Growing up queer during the early 2000s was rather confusing for me.
Although a lot of progress had been made in the LGBTQ movement, acceptance still felt like an uphill battle. We didn’t have a strong presence in the media I consumed and, to my knowledge, none of my close family members were queer. I didn’t really know what gay meant until I was a teenager. Then, “The L Word” happened. I discovered it by accident, possibly while looking for shows I had no business watching at that age.
The show was a bit racy so I had to sneak and watch it while my mom wasn’t looking, but I was hooked. To me, that show was the representation that I needed. Not only did I see queer women, I saw them living normal and successful lives. They had careers and families that loved them through their mess. This show was also my first exposure to transgender people outside of those horrid “Jerry Springer” and “Maury”episodes.
“The L Word” means a lot to me because although my journey as a queer woman has been complicated, that show made the ride a little easier. That said, I had mixed feelings when show creator Ilene Chaiken revealed that there was a reboot in the works. Although this show did a lot for me as a kid, upon re-watching it as an adult, I felt like something should remain in the protective shroud of nostalgia.

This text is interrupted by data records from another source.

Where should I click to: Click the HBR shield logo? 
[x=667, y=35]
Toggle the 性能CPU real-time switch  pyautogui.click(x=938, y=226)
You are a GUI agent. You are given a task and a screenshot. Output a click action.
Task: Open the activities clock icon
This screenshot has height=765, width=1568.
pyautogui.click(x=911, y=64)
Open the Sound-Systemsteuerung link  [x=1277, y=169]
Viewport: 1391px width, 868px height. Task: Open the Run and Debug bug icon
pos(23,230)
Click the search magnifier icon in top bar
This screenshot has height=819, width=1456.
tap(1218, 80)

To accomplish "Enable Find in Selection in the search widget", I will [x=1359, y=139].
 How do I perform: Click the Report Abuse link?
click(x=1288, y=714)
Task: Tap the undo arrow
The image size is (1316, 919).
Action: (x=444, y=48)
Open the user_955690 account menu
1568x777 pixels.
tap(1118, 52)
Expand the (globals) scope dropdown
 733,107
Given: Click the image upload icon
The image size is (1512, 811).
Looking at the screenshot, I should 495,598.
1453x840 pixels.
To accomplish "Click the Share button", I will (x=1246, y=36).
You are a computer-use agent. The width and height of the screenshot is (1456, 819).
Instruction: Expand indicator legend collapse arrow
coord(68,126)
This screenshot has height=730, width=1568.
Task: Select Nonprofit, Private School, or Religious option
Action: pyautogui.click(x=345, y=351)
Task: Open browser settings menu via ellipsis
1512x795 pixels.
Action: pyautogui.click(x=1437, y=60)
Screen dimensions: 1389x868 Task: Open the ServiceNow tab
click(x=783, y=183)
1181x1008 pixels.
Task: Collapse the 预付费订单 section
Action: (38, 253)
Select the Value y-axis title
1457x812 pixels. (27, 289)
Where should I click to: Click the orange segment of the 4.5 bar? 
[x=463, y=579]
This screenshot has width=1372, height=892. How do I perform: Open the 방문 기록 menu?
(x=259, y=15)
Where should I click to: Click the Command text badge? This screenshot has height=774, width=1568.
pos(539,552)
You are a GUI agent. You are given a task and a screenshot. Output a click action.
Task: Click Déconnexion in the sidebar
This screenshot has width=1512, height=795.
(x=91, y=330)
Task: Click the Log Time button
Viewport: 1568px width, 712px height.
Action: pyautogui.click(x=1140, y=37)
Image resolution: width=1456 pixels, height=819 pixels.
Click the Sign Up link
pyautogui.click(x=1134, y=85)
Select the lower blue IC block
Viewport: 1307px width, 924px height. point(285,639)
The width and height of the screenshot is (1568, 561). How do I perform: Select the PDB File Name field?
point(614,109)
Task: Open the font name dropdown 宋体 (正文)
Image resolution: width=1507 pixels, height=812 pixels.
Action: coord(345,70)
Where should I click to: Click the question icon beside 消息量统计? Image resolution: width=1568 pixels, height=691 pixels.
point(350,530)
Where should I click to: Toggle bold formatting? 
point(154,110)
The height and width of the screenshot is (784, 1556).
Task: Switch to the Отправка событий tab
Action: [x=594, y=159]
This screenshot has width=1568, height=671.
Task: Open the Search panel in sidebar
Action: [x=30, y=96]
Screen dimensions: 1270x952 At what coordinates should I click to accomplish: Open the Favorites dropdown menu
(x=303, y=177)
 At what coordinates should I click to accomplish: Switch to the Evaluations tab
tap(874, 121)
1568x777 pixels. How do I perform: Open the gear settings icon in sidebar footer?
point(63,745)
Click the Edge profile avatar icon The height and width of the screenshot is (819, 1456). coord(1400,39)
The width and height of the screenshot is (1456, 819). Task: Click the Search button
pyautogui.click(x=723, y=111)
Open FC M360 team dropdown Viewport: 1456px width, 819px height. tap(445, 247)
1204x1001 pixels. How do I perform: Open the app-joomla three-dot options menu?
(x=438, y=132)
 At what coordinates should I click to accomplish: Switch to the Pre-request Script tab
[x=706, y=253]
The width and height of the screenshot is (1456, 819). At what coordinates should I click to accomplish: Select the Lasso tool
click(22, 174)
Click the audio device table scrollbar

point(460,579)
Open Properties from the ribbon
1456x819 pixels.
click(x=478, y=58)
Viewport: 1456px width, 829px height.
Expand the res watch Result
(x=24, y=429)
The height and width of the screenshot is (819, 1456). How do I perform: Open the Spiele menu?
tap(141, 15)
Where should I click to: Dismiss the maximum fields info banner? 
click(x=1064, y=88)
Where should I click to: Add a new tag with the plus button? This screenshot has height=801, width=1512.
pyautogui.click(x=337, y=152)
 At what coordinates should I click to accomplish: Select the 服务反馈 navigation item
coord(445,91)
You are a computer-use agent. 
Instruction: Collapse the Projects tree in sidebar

“The L Word,” while groundbreaking, was extremely problematic. Most of the main characters were white and class-privileged. The ones that weren’t white were able to pass the paper bag test and were usually stereotypical. A huge example of this would be Papi, the Latinx character introduced in Season 4. She was the quintessential hypersex ualized Latin lover. Another character, Tasha, was the archetypal rigid, no-nonsense black butch lesbian. And, like almost every other character of color, they primarily dated and desired white women. The show’s dismal racial politics were most evident in Bette and Tina’s relationship. The storyline about Tina not wanting a black donor for their baby was cringe-inducing. The show’s analysis of Bette’s biracial identity was superficial.
Additionally, the show’s relationships fit comfortably into heteronormative roles. Sure, people slept around, but it was more so for ratings because people love to see lesbians making out and rolling around with each other. The show’s portrayal of gender identity and presentation wasn’t very fluid. The main cast was comprised of conventional attractive femme women and the androgynous Shane. Tasha and Papi weren’t introduced until the fourth season. The show didn’t do its trans character, Max, any justice. The other characters, including his partner, were transphobic to him and eventually, his transition was just mentioned in passing.
Hopefully, in this new social justice-focused climate, “The L Word” will have worked out its kinks. I’ll be watching.